JUST AS NATURE abhorred a vacuum, Harold W Smith despised coincidence. There was no place for such untidiness in the logical order of his world.
Yet coincidences happened, and Smith understood that. He did not accept coincidence without begrudging its very existence, but he understood that such puzzling phenomena manifested themselves from time to time, annoying as they could be.
In the world in which Harold Smith lived there was a phenomenon called cluster effect. The clumping of synchronous events or coincidences, producing a pattern that might suggest meaning or fate or even the guiding hand of an almighty God.
The cluster effect in which Harold Smith found himself trapped and drowning suggested just such an invisible hand.
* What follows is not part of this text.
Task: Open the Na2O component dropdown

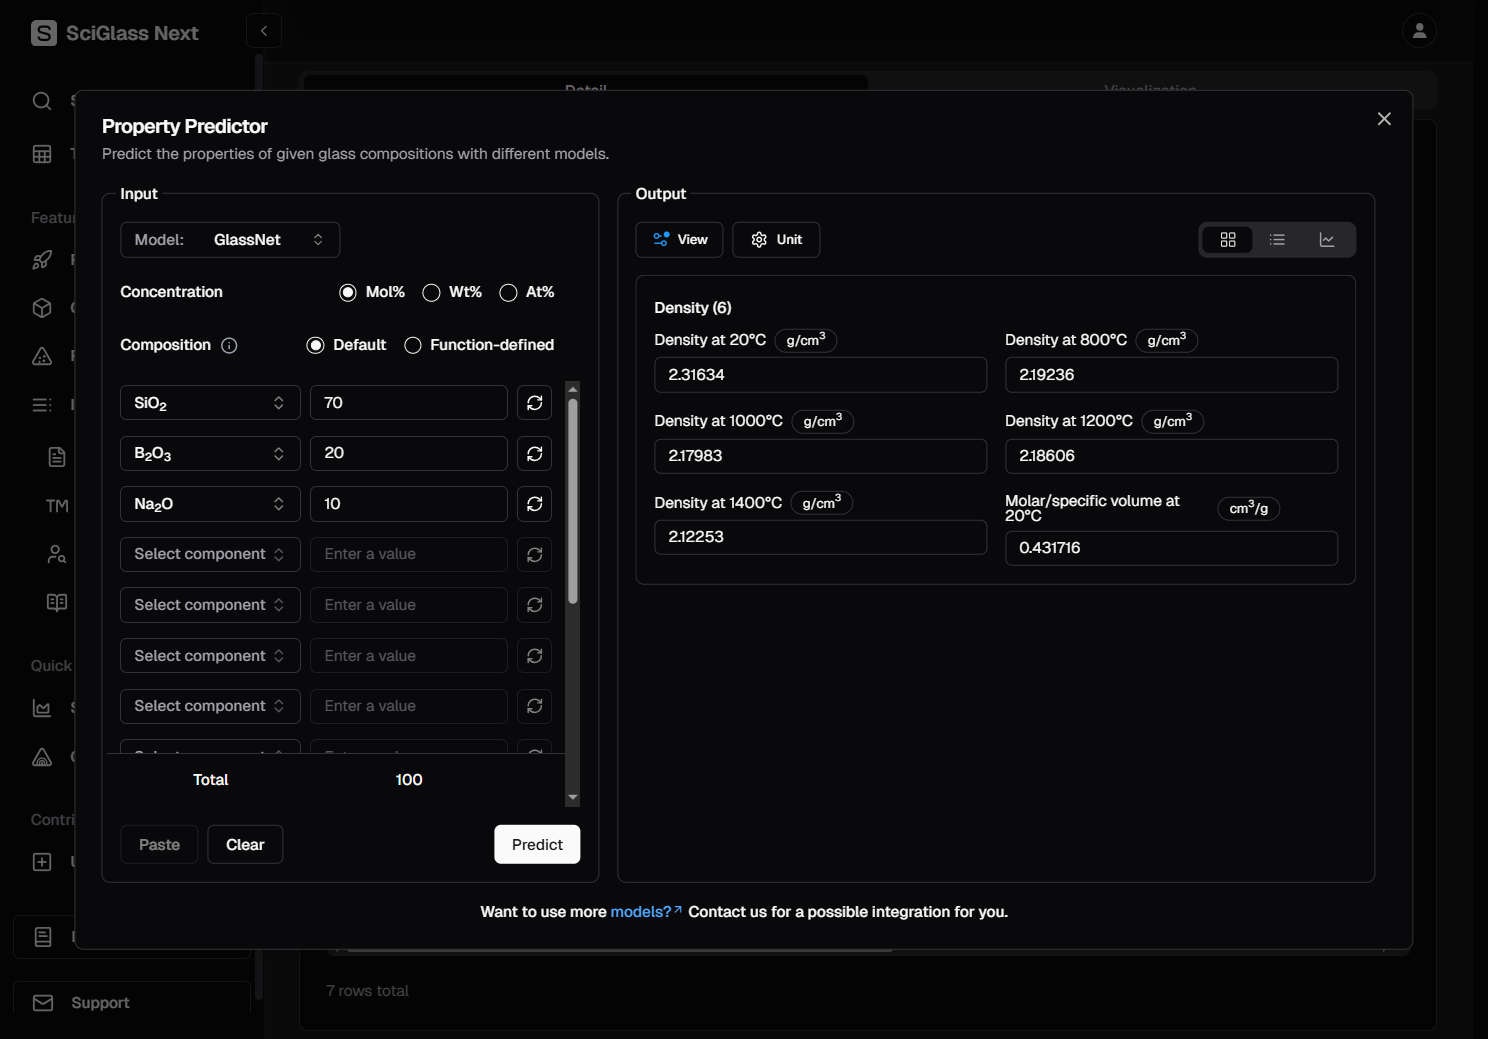Action: click(210, 504)
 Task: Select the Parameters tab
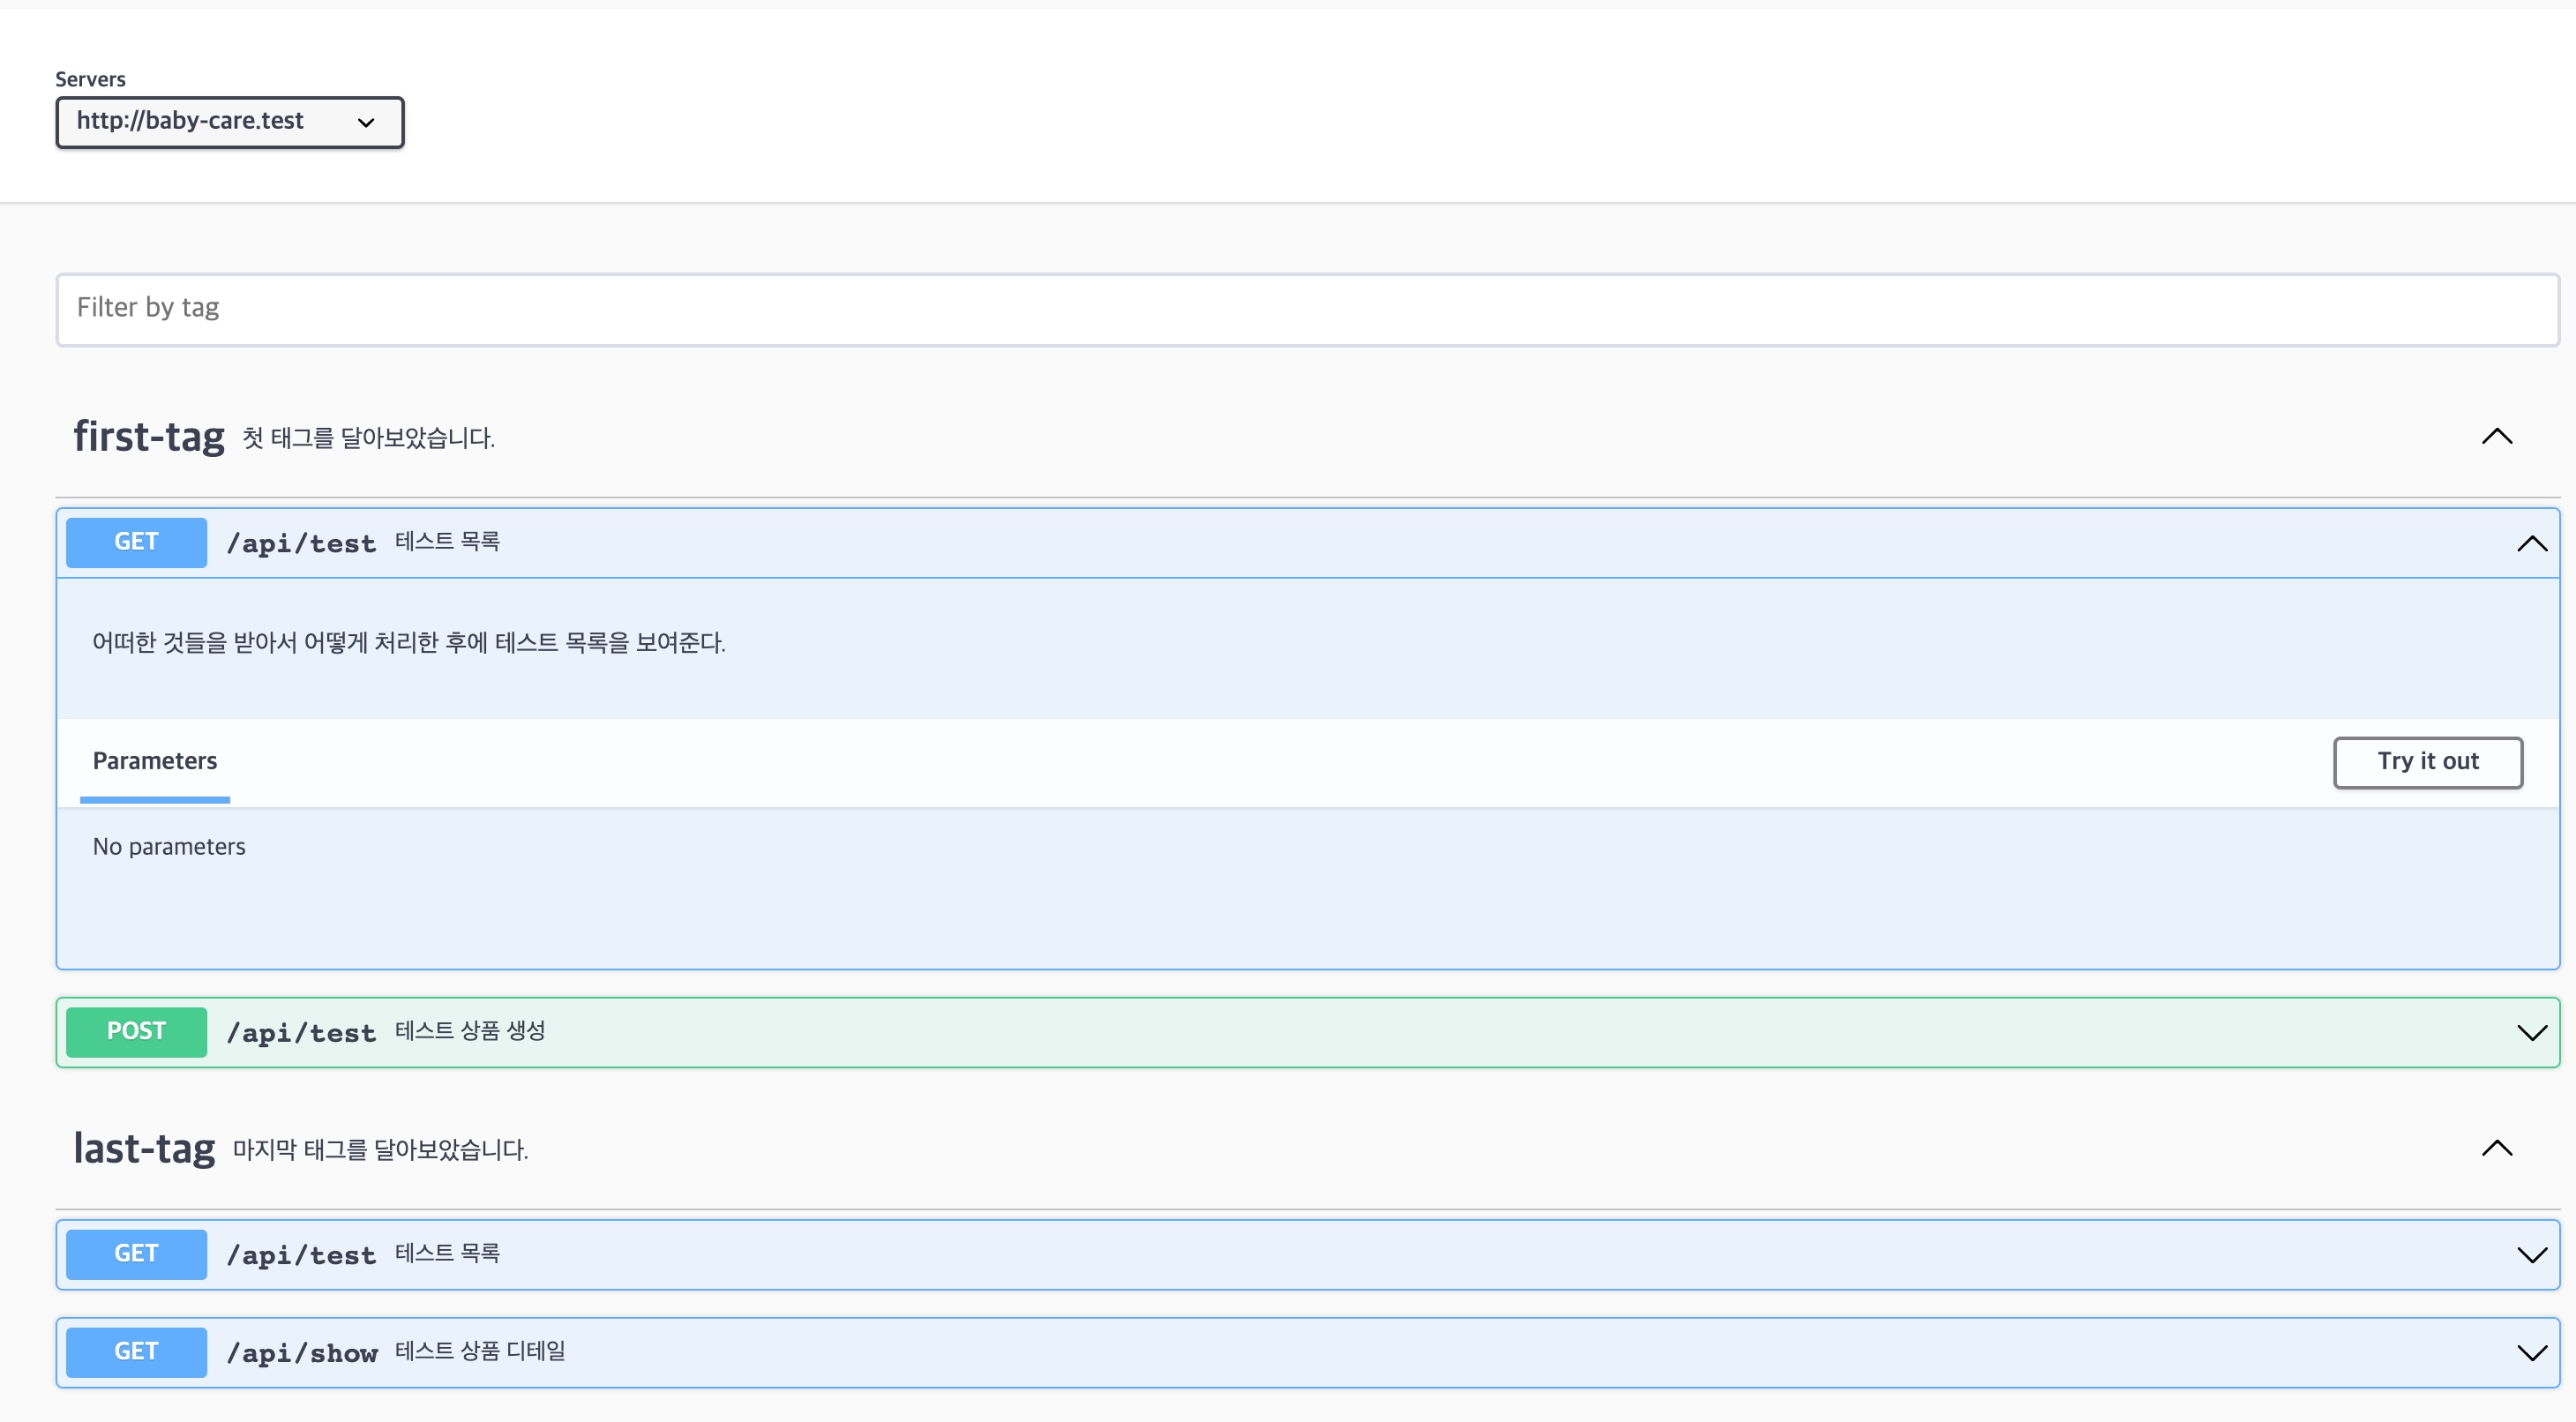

In less than a week, he had lost his enforcement arm to an impossible computer failure, the Master of Sinanju's services to a mysterious submarine hijacking, CURE's operating funds to a bank failure and his all-important dedicated line to the President of the United States through a circumstance still unknown.
It was possible for any of these calamities to occur under extraordinary circumstances. Remo had resigned in the past, always to come back. Disagreements with the Master of Sinanju were worrisomely frequent and avoided only by nimble thinking. And it was certainly possible for the gold-bearing submarine to be intercepted by an overzealous North Korean gunboat. It had happened once before.
But a computer malfunction as inexplicable as the one that had resulted in the death of Roger Sherman Coe was flatly impossible, even if caused by a data transmission glitch or software virus. It was no glitch. No accident. Therefore it was the deliberate act of a conscious mind.
There was no escaping that, none whatsoever. And for a mind to go to the effort to trick Harold Smith into ordering the death of an innocent man, it would have to have a purpose.
The result had been to render CURE virtually powerless. Had that been the intent?
By itself, Smith would have dismissed the thought as patently ridiculous. Knowledge of the very existence of CURE was limited to Smith himself, Remo, Chiun and the current President. All previous Presidents, upon surrendering the office, were secretly visited by Remo and Chiun, their specific memories of CURE erased by a Sinanju technique Smith never understood but trusted implicitly.
No one outside the closed circle knew that CURE existed. Yet someone was attacking it. Attacking it at every seemingly vulnerable point.